Jean-Marie Dufour s’est distingué pendant toute sa carrière par une compétence professionnelle extraordinaire, combinée avec une honnêteté exemplaire, une loyauté sans faille, bref un caractère presque exempt de défauts. Cela lui a permis de gagner non seulement la confiance de plusieurs Directeur généraux mais aussi celle des représentants des Etats Membres. Ses conseils étaient toujours suivis. Il était non seulement le gardien des règles de l’Organisation, mais également sa «bonne conscience». Il y a des juristes qui cherchent à compliquer les choses. Ce n’était pas le cas de Jean-Marie. Même dans des situations très compliquées ou délicates, il trouvait toujours des solutions acceptables.

Jean-Marie Dufour a, en effet, activement participé à toutes les grandes étapes de l'évolution du CERN, qu'il s'agisse de ses programmes scientifiques, de son installation sur le territoire de ses Etats hôtes, la Suisse et la France, de l’admission de nouveaux Etats membres ou de son ouverture internationale en général. A diverses occasions, il a joué un rôle essentiel en indiquant la voie juridique la plus appropriée pour prendre une décision ou pour mener une politique. Il a aussi assuré vers l’extérieur une fonction diplomatique et de représentation du CERN, y compris devant les tribunaux ou dans des arbitrages.

Ses multiples succès ont été honorés par plusieurs distinctions, parmi lesquelles on peut citer la croix de Chevalier de la Légion d'Honneur de la France, qui lui a été remise en juin 2001 par l'Ambassadeur Philippe Petit.

Jean-Marie Dufour était un européen fervent.
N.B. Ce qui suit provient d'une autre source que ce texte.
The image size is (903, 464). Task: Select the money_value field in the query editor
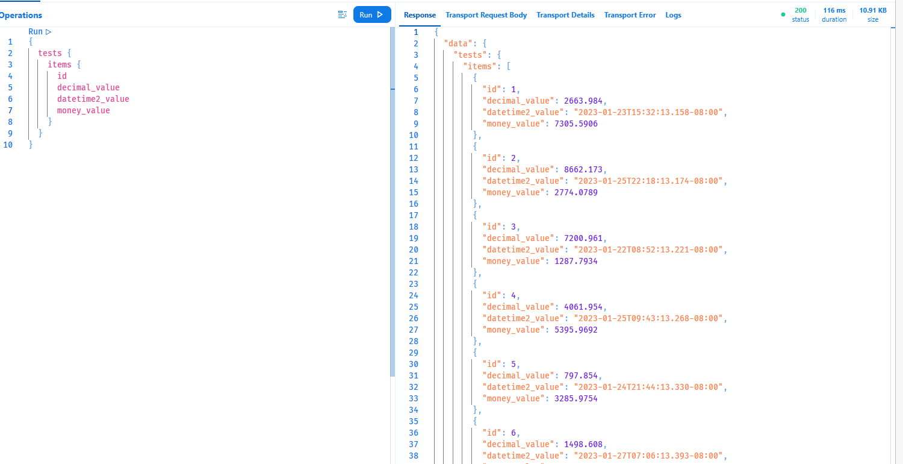tap(83, 110)
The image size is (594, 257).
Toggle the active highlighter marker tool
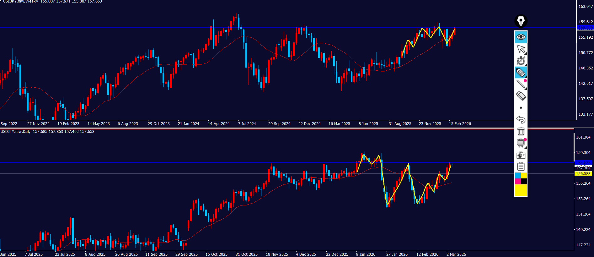tap(521, 73)
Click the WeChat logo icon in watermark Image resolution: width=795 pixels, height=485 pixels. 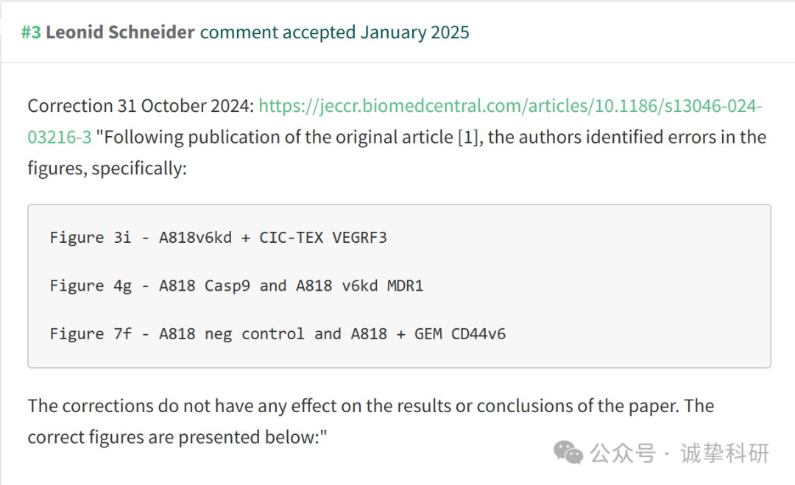pos(568,452)
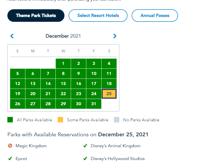The width and height of the screenshot is (201, 166).
Task: Click the green All Parks Available swatch
Action: point(10,120)
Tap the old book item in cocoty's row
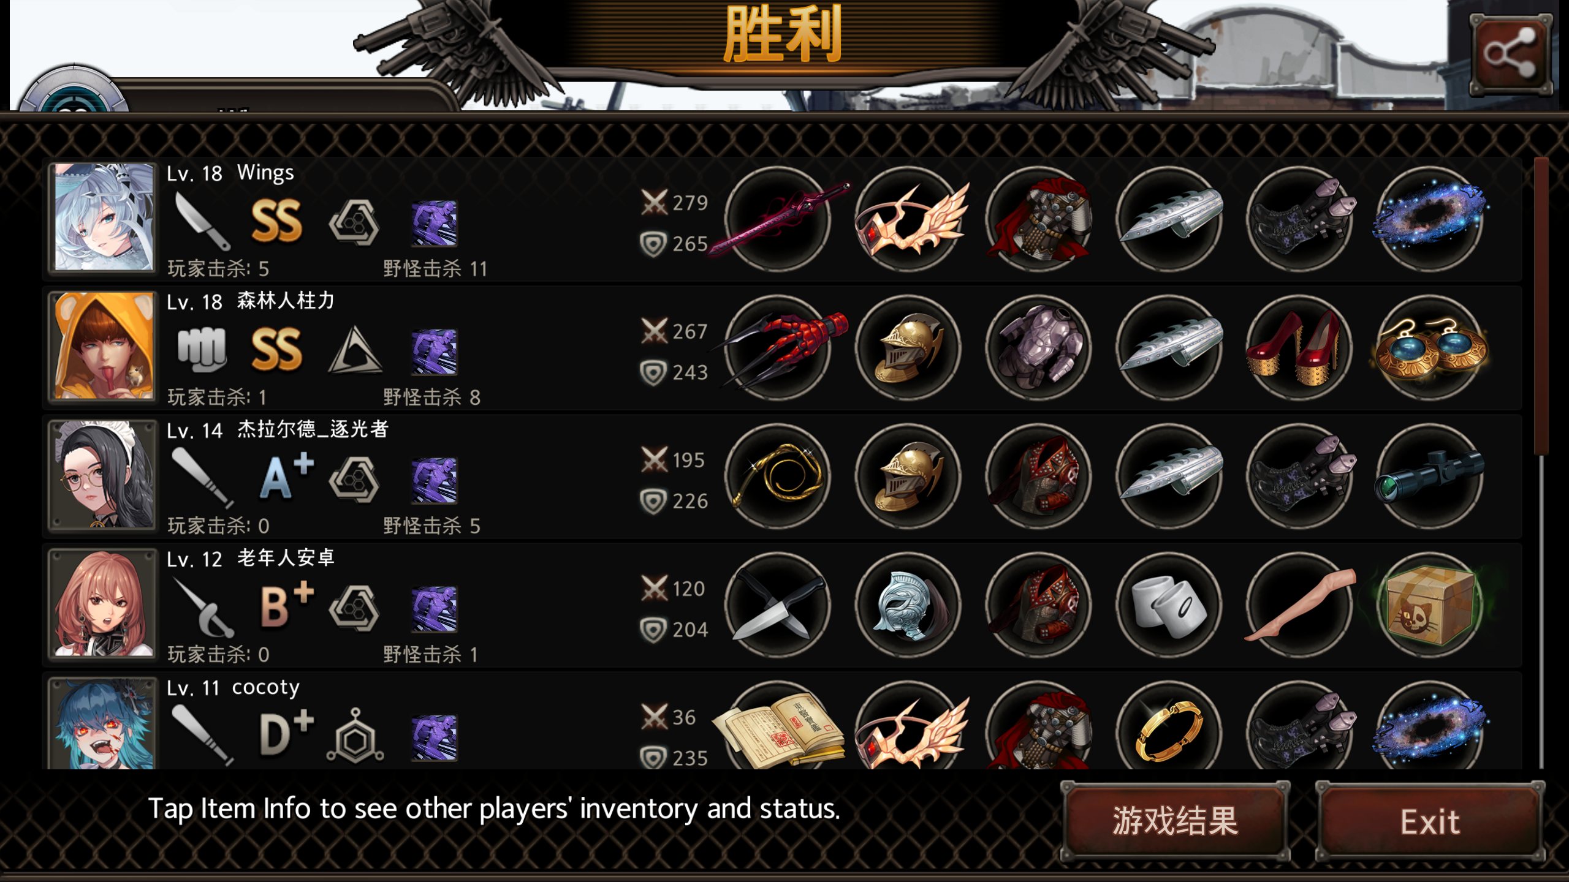Screen dimensions: 1569x882 click(x=778, y=726)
Tout au long de sa carrière, il s'est fait le champion de la collaboration internationale.

Avec son style très personnel, marqué par ses fortes convictions, par son contact direct mais plein de tact, Jean-Marie a laissé son empreinte au CERN et dans la communauté scientifique internationale.

J’ai eu le privilège de coopérer très étroitement avec Jean-Marie pendant mon mandat de Directeur général durant huit ans. Pendant la construction de la grande machine LEP qui a occasionné de nombreux problèmes juridiques, j’ai toujours pu faire confiance à Jean-Marie et suivre aveuglément ses conseils. Au-delà des contacts professionnels, des relations amicales se sont développées et j’ai pu admirer sa grande culture, sa connaissance de l’histoire et son attitude philosophique, qui ont enrichi ma vie personnelle.

Sa grande renommée a perduré même après son départ à la retraite. Ses conseils ont été appréciés par d’autres organisations et même récemment par le Professeur Gago, le Ministre de la Recherche portugais, qui avait fait appel à son expérience pour la fondation d’un nouveau laboratoire.

Pendant ces dernières années, j’ai eu le plaisir de travailler avec Jean-Marie au sein du Conseil du Réseau Universitaire International de Genève, dont il était le président. Ainsi, nous avons pu rester en contact étroit jusqu'à sa disparition et j’ai pu encore admirer son engagement dévoué.

En ce moment d’adieu, chère Caroline, chère famille, je partage votre peine et vous assure de ma fidèle amitié.

Jean-Marie va nous manquer. Nous avons tous perdu un ami très cher".